WHAT THIS TASK INVOLVES:
Rewrite the part of the records that opens with the line containing "You are a computer-use agent. The" and closes with the line containing "(x=838, y=408)", switching "Backup" to "Restore" and leaving everything else unchanged.

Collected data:

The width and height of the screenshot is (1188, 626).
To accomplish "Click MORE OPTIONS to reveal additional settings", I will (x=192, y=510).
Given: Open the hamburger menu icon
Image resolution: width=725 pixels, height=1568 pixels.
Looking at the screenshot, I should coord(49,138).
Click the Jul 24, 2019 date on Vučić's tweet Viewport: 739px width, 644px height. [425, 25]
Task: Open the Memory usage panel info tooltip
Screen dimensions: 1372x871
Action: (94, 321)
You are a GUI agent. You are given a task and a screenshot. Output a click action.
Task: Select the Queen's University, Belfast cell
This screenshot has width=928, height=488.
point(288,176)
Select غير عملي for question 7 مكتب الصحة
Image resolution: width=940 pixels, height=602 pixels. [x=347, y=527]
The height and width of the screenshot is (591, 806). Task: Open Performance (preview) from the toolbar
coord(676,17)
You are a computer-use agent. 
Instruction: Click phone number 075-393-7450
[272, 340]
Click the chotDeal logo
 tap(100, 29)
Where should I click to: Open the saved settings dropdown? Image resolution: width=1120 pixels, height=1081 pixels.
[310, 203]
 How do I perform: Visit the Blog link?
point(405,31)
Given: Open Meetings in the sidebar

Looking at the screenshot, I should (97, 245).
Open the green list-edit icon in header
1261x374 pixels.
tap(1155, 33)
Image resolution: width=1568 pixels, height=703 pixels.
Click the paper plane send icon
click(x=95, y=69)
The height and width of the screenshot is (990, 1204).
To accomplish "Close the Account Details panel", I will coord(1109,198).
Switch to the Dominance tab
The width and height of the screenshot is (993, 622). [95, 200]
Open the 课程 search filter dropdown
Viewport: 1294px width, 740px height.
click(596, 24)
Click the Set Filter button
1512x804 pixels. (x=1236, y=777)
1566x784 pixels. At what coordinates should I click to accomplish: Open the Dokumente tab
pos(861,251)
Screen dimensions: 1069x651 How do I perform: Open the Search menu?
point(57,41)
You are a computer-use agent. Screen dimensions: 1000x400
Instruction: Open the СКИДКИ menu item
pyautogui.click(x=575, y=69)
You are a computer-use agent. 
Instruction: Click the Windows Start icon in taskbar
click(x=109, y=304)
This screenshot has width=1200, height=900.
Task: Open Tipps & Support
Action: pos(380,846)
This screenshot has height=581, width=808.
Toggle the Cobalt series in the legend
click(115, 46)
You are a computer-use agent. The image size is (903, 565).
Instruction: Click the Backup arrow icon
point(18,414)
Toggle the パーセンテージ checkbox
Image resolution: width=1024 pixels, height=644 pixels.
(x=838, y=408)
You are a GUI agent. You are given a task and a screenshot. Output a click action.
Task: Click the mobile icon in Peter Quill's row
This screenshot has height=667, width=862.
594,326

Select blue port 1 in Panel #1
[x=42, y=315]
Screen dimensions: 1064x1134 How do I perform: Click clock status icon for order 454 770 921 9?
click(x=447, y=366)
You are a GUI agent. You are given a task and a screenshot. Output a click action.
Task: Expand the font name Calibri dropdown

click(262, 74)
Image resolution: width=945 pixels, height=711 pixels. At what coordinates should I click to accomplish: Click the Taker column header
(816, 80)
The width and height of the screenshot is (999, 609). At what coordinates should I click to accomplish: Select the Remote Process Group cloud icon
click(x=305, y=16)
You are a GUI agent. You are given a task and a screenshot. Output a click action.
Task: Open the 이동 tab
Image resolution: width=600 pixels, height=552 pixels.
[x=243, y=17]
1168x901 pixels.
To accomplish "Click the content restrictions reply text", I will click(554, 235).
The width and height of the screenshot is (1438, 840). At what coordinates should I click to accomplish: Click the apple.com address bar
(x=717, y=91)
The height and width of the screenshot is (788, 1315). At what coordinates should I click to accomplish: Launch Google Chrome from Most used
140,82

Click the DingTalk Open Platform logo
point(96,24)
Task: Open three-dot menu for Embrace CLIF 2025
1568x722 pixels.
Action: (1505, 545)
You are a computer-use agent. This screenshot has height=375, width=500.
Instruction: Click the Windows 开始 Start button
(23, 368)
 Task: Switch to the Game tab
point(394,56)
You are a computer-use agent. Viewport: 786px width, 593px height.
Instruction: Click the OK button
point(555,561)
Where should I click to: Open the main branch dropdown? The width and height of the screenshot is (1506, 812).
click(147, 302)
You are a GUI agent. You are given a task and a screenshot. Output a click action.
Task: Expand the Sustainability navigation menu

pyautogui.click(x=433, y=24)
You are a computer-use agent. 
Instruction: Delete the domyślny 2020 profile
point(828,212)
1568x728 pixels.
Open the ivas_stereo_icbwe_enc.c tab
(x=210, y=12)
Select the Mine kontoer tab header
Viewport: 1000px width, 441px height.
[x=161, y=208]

ANSWER TO THIS TASK:
You are a computer-use agent. The image size is (903, 565).
Instruction: Click the Restore arrow icon
point(18,414)
Toggle the パーセンテージ checkbox
Image resolution: width=1024 pixels, height=644 pixels.
(x=838, y=408)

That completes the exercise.